Written request 1: Could you reproduce the entire brewpub review below, word for word?

◆ ◆ ◆ ◆ ◆ ◆ ◆

Absolute favorite sweet-tart shandy! Soda poppy cranberry-sugared lemonade licks sweeten above white breaded spine of pinkish amber summertime softie. Candied cranberry tartness gains voluptuous cherry lambic and raspberry framboise resonance. Could this be a national success a la Leinenkugel’s less interesting shandy’s?
CAPE MAY, NEW JERSEY
Inside a blue aluminum storehouse at Cape May Airport, expansive CAPE MAY BREWING COMPANY operates not only this high-ceilinged back-decked brewpub, but also another brewing facility just a few hundred feet away.
The main space at the pub includes a capacious large-barreled brew room with massive silver tanks centering cement-countered red stools. This leads into a hangar-like main serving station with more red-stooled furnishings, 20 draught handles, front-walled large screen TV and gargantuan man-eating shark mural.

◆ ◆ ◆ ◆ ◆ ◆ ◆

Written request 2: Which lines in the records below contain the string "should", with case counting? Find each one and copy it out in full.

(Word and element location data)
◆ ◆ ◆ ◆ ◆ ◆ ◆

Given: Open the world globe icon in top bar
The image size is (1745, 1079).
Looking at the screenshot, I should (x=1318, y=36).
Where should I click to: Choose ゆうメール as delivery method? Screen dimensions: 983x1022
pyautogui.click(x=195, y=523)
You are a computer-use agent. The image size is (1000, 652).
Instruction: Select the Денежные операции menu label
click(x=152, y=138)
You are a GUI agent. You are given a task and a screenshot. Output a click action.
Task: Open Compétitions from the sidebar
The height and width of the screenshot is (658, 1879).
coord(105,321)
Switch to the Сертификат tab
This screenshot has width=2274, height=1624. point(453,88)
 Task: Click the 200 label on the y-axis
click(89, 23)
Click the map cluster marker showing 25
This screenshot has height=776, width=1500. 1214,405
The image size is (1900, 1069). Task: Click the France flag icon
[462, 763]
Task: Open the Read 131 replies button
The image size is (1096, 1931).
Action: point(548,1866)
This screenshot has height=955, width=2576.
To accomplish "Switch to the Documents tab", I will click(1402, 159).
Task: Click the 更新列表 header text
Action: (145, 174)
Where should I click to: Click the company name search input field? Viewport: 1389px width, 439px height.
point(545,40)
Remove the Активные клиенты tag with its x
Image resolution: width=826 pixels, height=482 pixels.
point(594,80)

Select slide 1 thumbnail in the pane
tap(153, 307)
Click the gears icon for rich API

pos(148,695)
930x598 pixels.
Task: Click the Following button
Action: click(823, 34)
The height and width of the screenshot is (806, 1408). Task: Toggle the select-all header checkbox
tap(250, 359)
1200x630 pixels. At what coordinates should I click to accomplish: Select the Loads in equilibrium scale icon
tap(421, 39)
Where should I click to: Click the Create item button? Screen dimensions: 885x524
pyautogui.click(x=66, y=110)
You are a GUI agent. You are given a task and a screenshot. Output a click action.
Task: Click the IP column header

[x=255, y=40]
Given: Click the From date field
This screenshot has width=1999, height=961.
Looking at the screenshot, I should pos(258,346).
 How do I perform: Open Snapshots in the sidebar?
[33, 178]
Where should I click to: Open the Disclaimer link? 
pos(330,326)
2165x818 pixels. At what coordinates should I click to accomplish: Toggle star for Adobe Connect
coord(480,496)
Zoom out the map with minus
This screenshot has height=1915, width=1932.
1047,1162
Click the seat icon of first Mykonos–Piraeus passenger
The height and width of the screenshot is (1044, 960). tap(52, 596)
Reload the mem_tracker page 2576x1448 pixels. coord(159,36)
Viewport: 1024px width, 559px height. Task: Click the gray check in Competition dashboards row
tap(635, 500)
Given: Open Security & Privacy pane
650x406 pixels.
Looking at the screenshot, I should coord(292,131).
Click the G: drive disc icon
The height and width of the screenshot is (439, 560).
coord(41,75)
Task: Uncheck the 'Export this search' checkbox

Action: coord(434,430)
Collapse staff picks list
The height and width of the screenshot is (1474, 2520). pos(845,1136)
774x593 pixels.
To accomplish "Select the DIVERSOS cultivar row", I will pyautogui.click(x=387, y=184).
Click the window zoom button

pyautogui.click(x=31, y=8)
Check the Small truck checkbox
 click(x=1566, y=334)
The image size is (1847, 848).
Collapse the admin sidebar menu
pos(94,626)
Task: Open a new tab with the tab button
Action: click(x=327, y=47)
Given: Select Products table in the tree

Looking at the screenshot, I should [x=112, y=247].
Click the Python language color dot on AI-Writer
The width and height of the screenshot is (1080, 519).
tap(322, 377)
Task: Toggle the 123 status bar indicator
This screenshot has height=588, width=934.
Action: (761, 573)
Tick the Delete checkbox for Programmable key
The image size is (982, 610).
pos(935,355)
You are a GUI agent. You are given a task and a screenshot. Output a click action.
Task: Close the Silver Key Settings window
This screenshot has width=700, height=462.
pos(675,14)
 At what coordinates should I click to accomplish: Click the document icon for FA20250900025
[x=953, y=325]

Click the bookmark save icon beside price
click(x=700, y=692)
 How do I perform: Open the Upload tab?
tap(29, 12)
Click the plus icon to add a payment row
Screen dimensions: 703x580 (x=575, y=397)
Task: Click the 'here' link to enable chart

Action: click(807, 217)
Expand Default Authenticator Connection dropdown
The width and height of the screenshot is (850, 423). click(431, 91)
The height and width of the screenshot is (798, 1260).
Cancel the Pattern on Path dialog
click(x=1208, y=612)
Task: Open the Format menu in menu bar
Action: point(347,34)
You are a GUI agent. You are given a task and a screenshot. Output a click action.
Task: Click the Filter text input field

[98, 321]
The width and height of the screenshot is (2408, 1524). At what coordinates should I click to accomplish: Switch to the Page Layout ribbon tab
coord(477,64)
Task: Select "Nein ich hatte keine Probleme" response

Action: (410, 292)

◆ ◆ ◆ ◆ ◆ ◆ ◆

Expected answer 1:
Absolute favorite sweet-tart shandy! Soda poppy cranberry-sugared lemonade licks sweeten above white breaded spine of pinkish amber summertime softie. Candied cranberry tartness gains voluptuous cherry lambic and raspberry framboise resonance. Could this be a national success a la Leinenkugel’s less interesting shandy’s?
CAPE MAY, NEW JERSEY
Inside a blue aluminum storehouse at Cape May Airport, expansive CAPE MAY BREWING COMPANY operates not only this high-ceilinged back-decked brewpub, but also another brewing facility just a few hundred feet away.
The main space at the pub includes a capacious large-barreled brew room with massive silver tanks centering cement-countered red stools. This leads into a hangar-like main serving station with more red-stooled furnishings, 20 draught handles, front-walled large screen TV and gargantuan man-eating shark mural.

Expected answer 2:
Looking at the screenshot, I should (x=1318, y=36).
Where should I click to: Choose ゆうメール as delivery method? Screen dimensions: 983x1022
Where should I click to: Click the company name search input field? Viewport: 1389px width, 439px height.
1200x630 pixels. At what coordinates should I click to accomplish: Select the Loads in equilibrium scale icon
Where should I click to: Click the Create item button? Screen dimensions: 885x524
Looking at the screenshot, I should pos(258,346).
Where should I click to: Open the Disclaimer link? 
2165x818 pixels. At what coordinates should I click to accomplish: Toggle star for Adobe Connect
Looking at the screenshot, I should coord(292,131).
Looking at the screenshot, I should [x=112, y=247].
 At what coordinates should I click to accomplish: Click the document icon for FA20250900025
The width and height of the screenshot is (2408, 1524). At what coordinates should I click to accomplish: Switch to the Page Layout ribbon tab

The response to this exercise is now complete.